The ‘other’ benefits of peer review

Editors note: Over the last few years peer review is often much maligned. I am still a believer — at least until something clearly superior comes along. Apart from the obvious benefits to Journal (and their are editors), many believe peer review also helps authors and even the reviewers themselves. The following is the concluding section of a recent Opinion piece in the Scientist which should encourage you to read the entire posting. I have underlined one sentence that I believe to be particularly important.

A two-way street

Of course, applicants are not the only ones to benefit from peer review; the investigators who take time out from their busy schedules to review the applications submitted by others also have much to gain. Most obviously, they get to observe how strong writing skills and clear presentation lead to successful applications, thereby improving their own grantsmanship. But reviewers also get to learn of new discoveries in the applicants’ preliminary data and new techniques or applications of existing methods that might benefit their own work.

Indeed, the AIBS survey of reviewers indicated that more than 70 percent felt that their participation in peer review was particularly useful in exposing them to emerging scientific areas and technologies. Moreover, reviewers may then choose to track particular investigators presenting their work at scientific meetings and in publications, and may even explore collaborations once the work is in the public domain. And in the shorter term, when reviewers get together during face-to-face panel meetings, their interactions often lead to collaborations. In some respects, the discussions among reviewers during a review panel meeting are very similar to the exchanges that occur during a scientific meeting.
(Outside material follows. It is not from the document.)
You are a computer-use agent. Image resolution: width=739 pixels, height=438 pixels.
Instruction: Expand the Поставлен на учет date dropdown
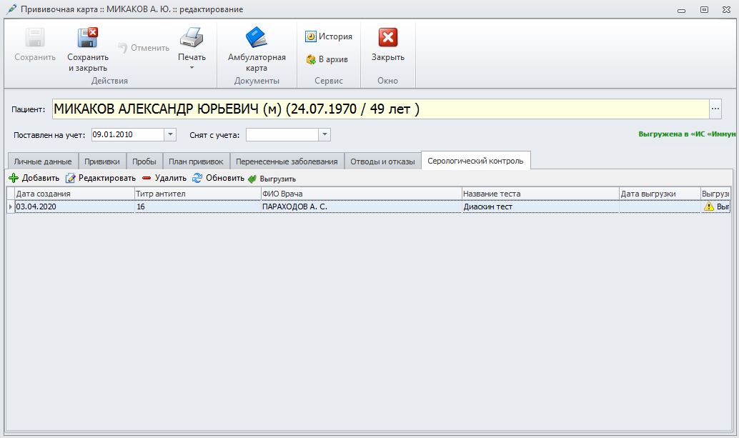(x=170, y=134)
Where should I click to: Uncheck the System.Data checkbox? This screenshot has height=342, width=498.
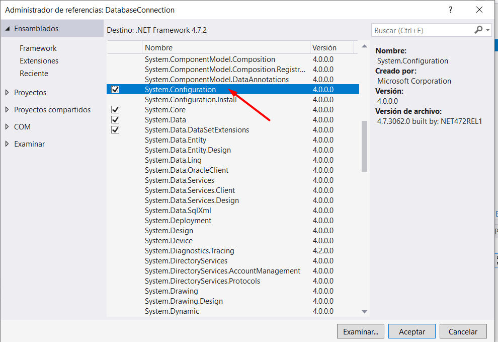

As such, participation in the scientific peer-review process is an exceptional opportunity for both new and seasoned faculty. Not surprisingly, NIH study section members have always enjoyed a higher success rate with their own applications than the general scientific community has, with a current funding rate more than 8 percent higher than the general success rate. Given these clear benefits, scientific peer review should not be viewed as just another hurdle or a nagging chore. Rather, it should be seen as an opportunity to share ideas, learn from others, and embrace the collective effort to move science forward.